Please transcribe the data exactly as shown, skipping the images.
-*-*-
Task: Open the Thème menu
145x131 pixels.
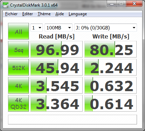Action: pos(44,14)
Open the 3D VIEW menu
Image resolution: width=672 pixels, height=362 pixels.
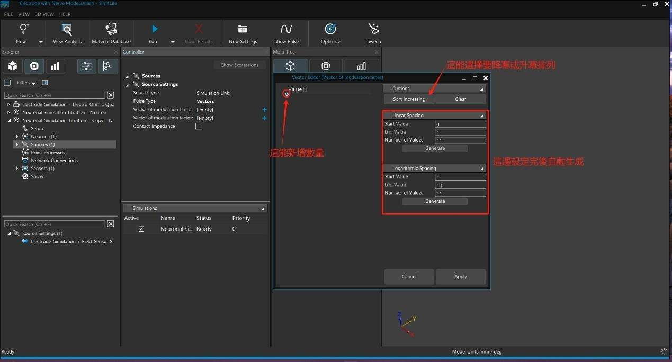point(44,14)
-*-*-
- _WRITTEN RESPONSE_:
Task: Open the Thème menu
145x131 pixels.
Action: pos(44,14)
Open the 3D VIEW menu
Image resolution: width=672 pixels, height=362 pixels.
point(44,14)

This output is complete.